> [Task details]: Copy each line of the data below in which the word "arrow" can be found.

(Pixel coordinate grounding data)

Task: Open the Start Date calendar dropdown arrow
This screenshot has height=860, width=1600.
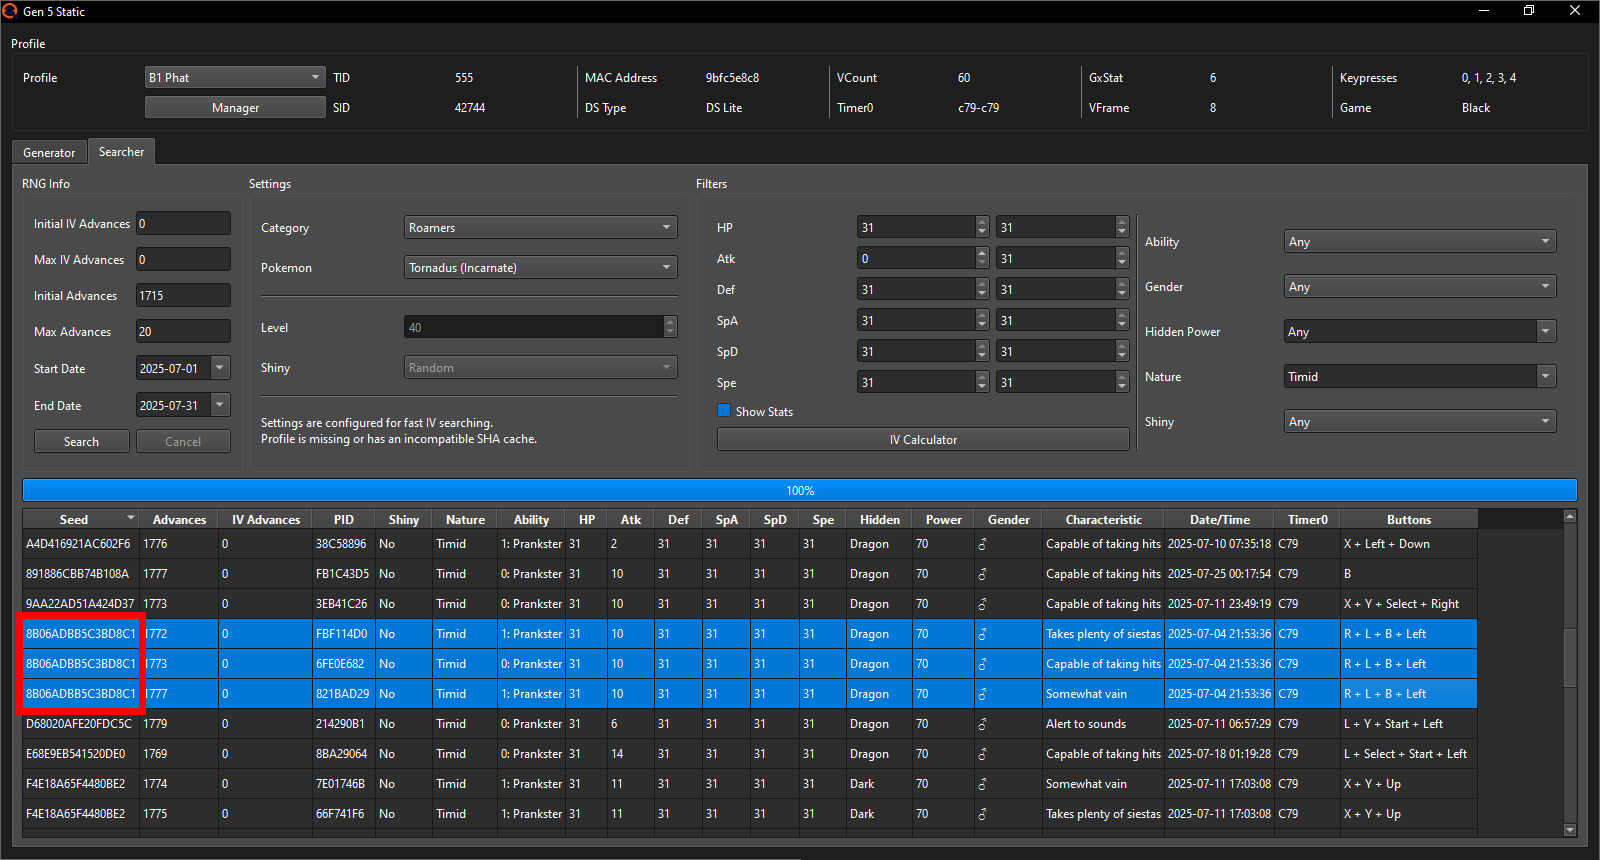Action: point(220,368)
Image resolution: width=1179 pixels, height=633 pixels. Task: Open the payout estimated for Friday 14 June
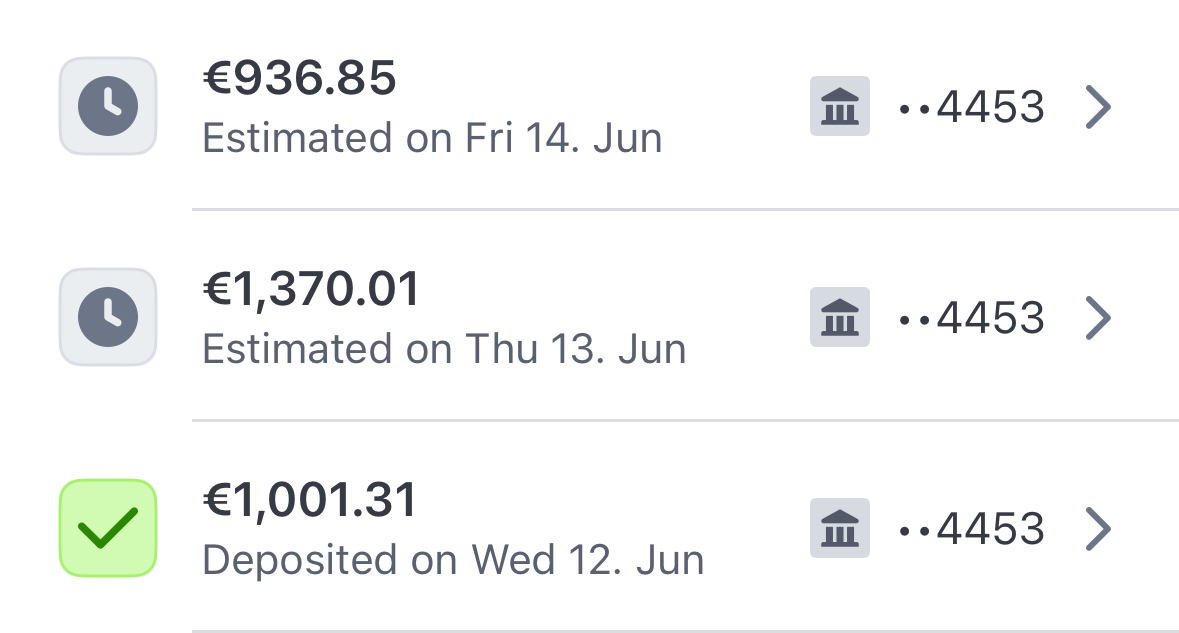tap(600, 106)
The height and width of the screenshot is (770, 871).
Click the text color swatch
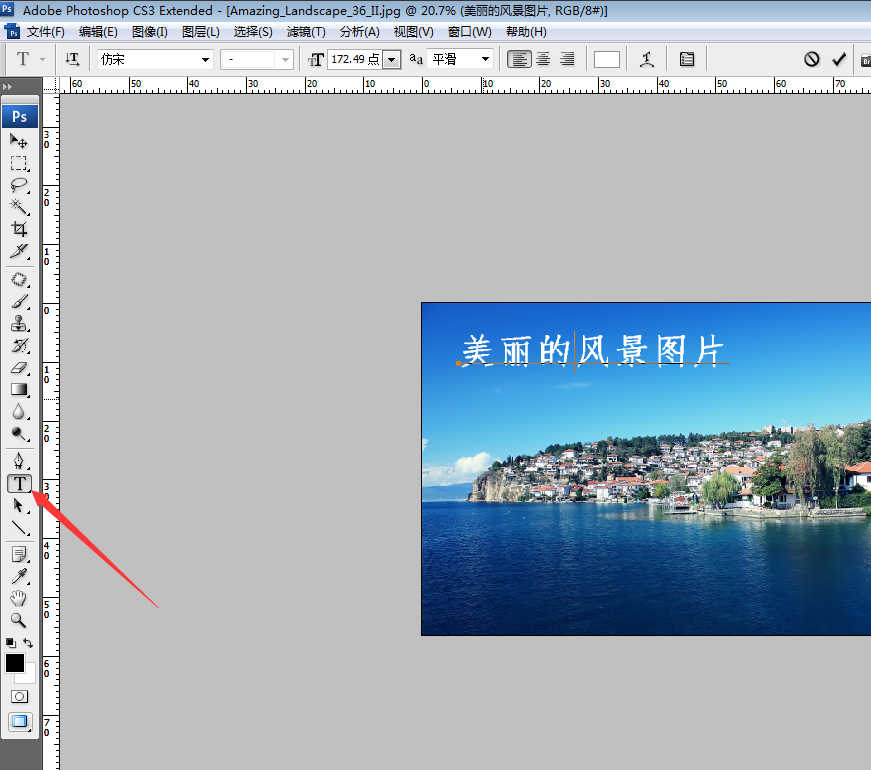pyautogui.click(x=606, y=59)
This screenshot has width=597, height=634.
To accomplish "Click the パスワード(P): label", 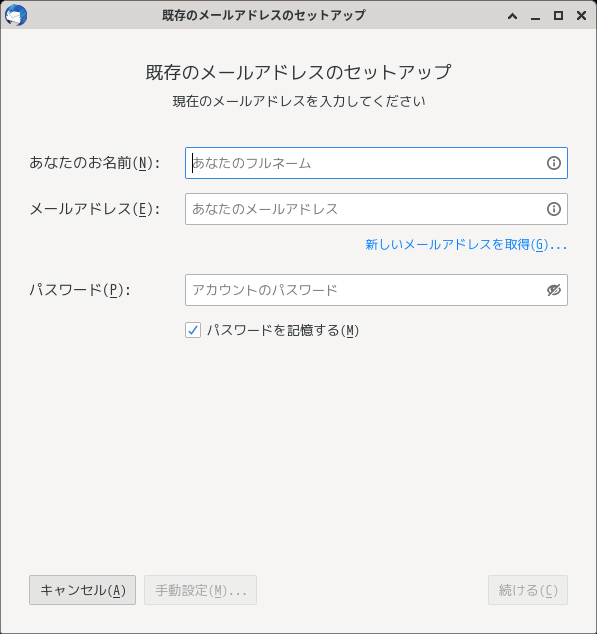I will point(80,290).
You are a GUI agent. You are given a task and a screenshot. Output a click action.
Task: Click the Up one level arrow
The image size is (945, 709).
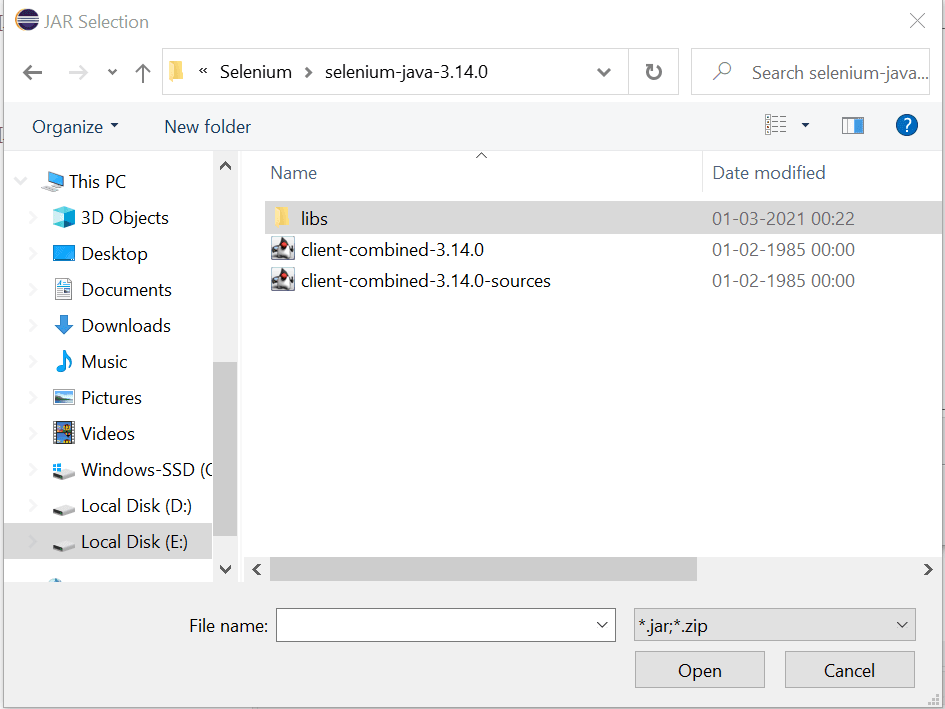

> [Output below]:
Task: Open the Start Date calendar dropdown arrow
Task: Click the Up one level arrow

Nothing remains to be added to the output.